Der bessere Torwart spielt
Zu Zieler ein paar Worte. Ich habe es schon bei seiner Vorstellung hier im Blog gesagt: Ich finde es gut, dass jetzt auch auf dieser Position ein Konkurrenzkampf herrscht. Anderes als auf anderen Positionen ist der Konkurrenzkampf im Tor aber absolut: Es können nicht zwei Spieler gleichzeitig im Tor stehen und ein ständiger Wechsel zwischen beiden führt meist auch zu nichts. In diesem Fall heißt das, dass Mitch Langerak vorerst das Nachsehen hat, denn Hannes Wolf hat Zieler mit dem Einsatz im Pokal auch das Vertrauen als Nummer 1 ausgesprochen. Für viele VfB-Fans, die Zielers Gegentor im Testspiel gegen Dresden und Langerak als Aufstiegstorwart vor Augen haben, ist das unverständlich. So einfach ist es aber natürlich nicht. Für Wolfs Bewertung seiner Torleute ist natürlich weder allein die vergangene Saison, noch eine unglückliche Szene in einem Testspiel entscheidend.
Da Langerak extra seinen Urlaub abbrach um rechtzeitig direkt nach der Verpflichtung Zielers ins Training einzusteigen, hatten beide die gleiche faire Chance, sich dem Trainer zu empfehlen. Ich vertraue Hannes Wolf insoweit, als dass er als Trainer beurteilen kann, welcher Torhüter besser ist und den Vorzug bekommen sollte. Dabei ist es völlig irrelevant, ob Langerak nach dem Abstieg beim Verein geblieben ist oder ob er Teil einer Mannschaft war, die in der Aufstiegseuphorie der vergangenen Monate zur quasi-Jahrhundertelf erhoben wurde. Die Zeiten, in denen sich Spieler ihres Platzes in der VfB-Startelf sicher sein können, weil es einfach keine Konkurrenz gibt, sind zum Glück vorbei. Was man auch daran sieht, dass Christian Gentner erst wegen Baumgartls Ausfall in Cottbus überhaupt als Kapitän das Feld betrat.

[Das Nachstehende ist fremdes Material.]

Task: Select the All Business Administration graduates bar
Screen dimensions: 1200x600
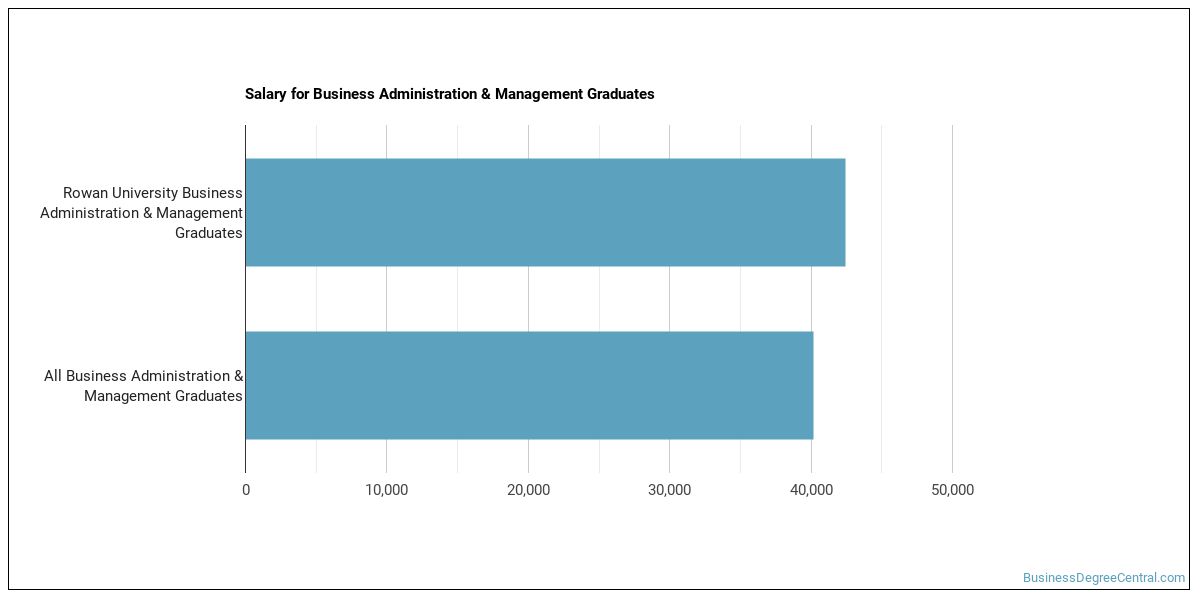Action: pyautogui.click(x=529, y=385)
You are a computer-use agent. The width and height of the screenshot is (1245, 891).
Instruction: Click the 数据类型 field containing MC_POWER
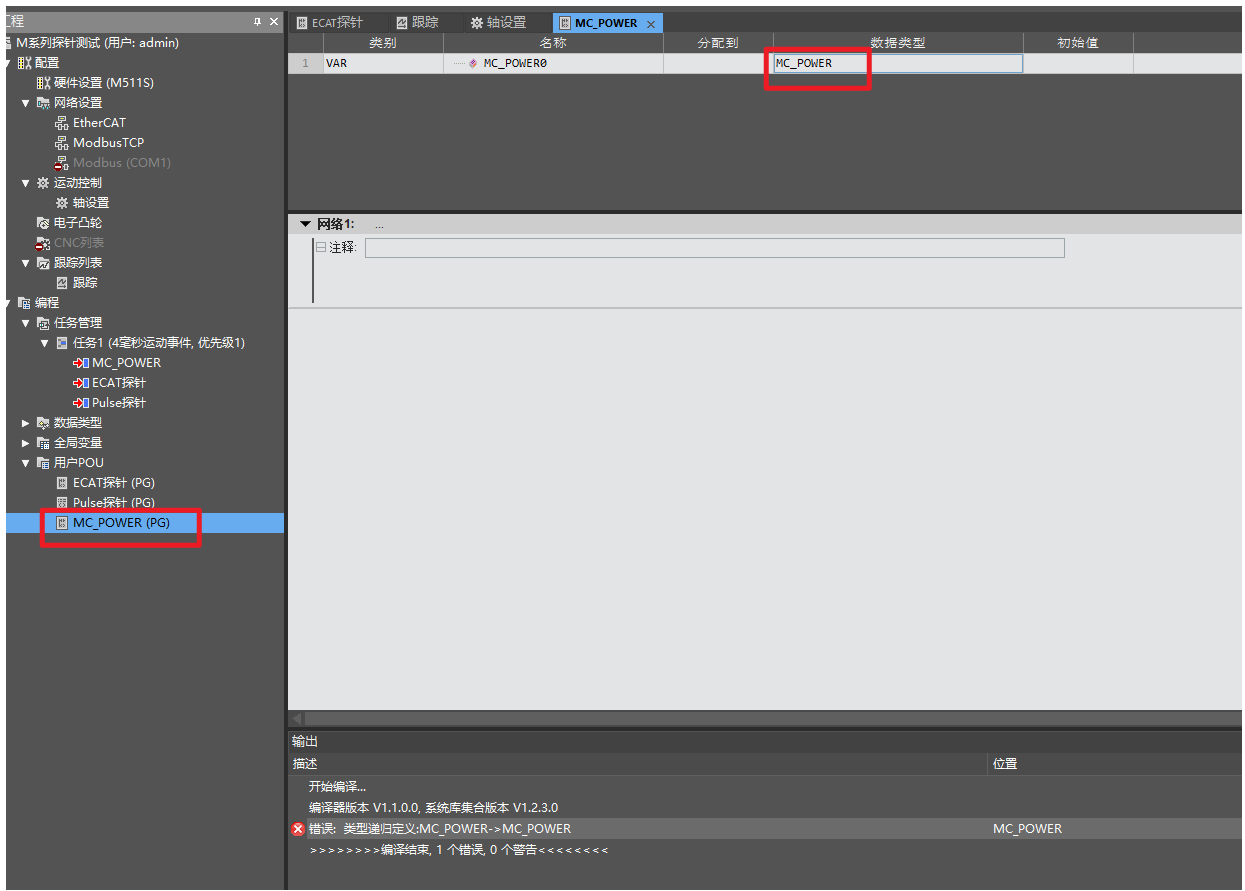tap(897, 63)
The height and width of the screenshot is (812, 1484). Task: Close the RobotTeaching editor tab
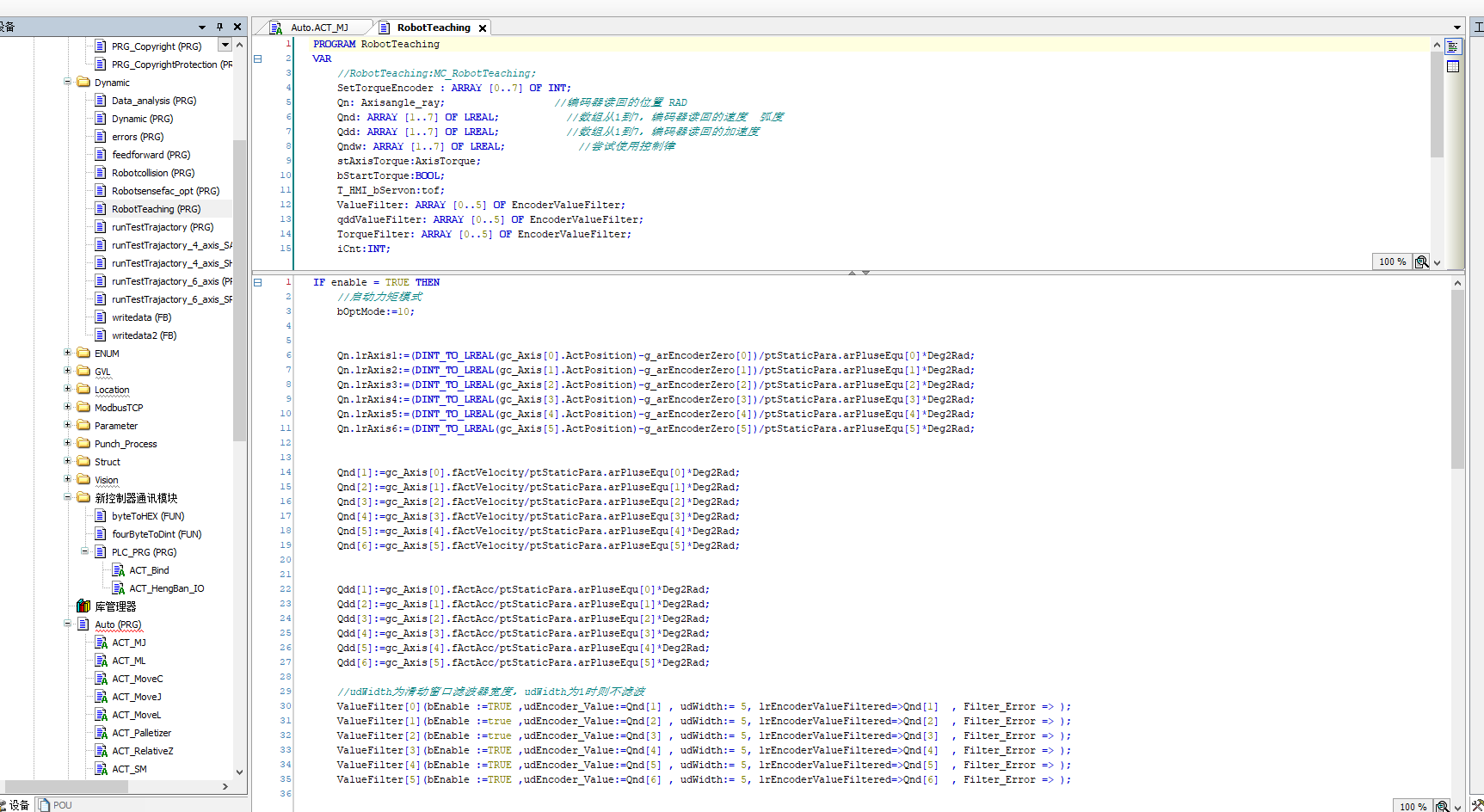tap(483, 28)

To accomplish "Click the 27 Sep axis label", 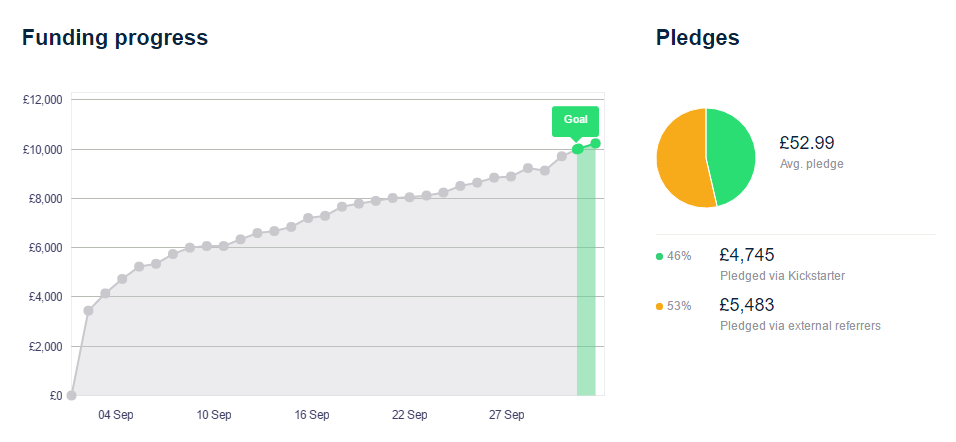I will point(507,415).
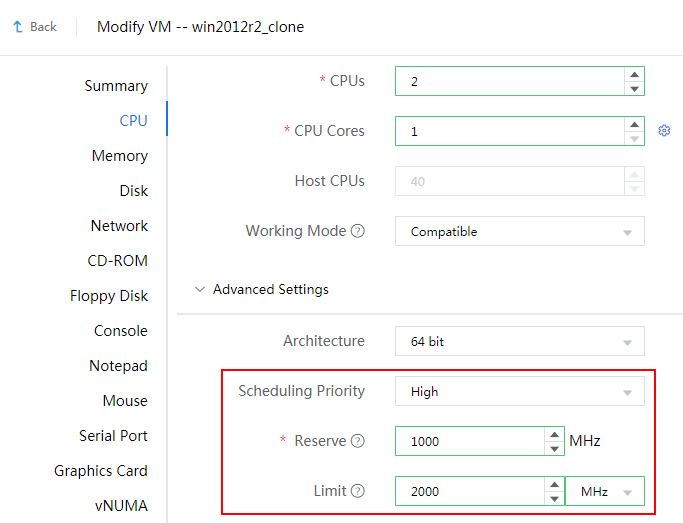Select the vNUMA sidebar tab
This screenshot has height=523, width=683.
coord(121,506)

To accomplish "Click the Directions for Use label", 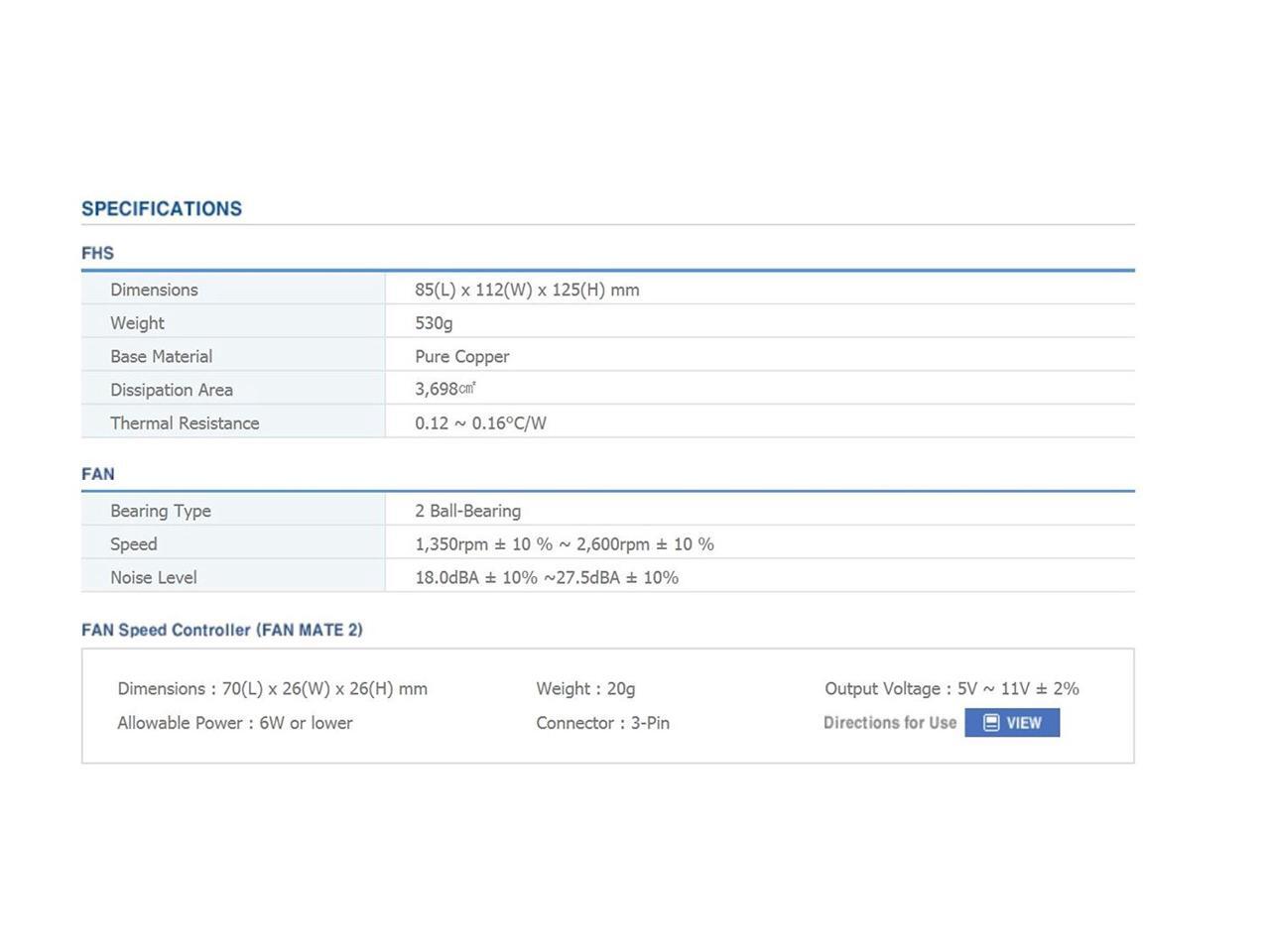I will pyautogui.click(x=889, y=723).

Abstiegskampf all year long
Welche Lehren müssen die Mannschaft und Hannes Wolf aus dem mehr oder weniger geschenkten Einzug in die zweite Runde ziehen? Auch wenn der VfB in der Bundesliga jetzt nicht mehr als Favorit anreist, muss der Offensive mehr einfallen als ein paar halbgare Flanken auf einen Simon Terodde, der es in der ersten Liga noch schwerer haben wird, sich alleine gegen Verteidiger durchzusetzen. Josip Brekalo kann, wenn er will, torgefährlich sein und durchaus für die eine oder andere Überraschung sorgen. Am anderen Ende des Spielfeld muss sich die hoffentlich wieder einsatzbereite Defensive schnellstmöglich einspielen.
Kein Grund also, bereits jetzt schon die Flinte ins Korn zu werfen und erneut für die zweite Liga zu planen. Aber einmal mehr ein deutlicher Hinweis, dass es in dieser Saison trotz aller Träume und Vier-Jahres-Pläne um nichts anderes als den Klassenerhalt gehen wird. Von August bis Mai.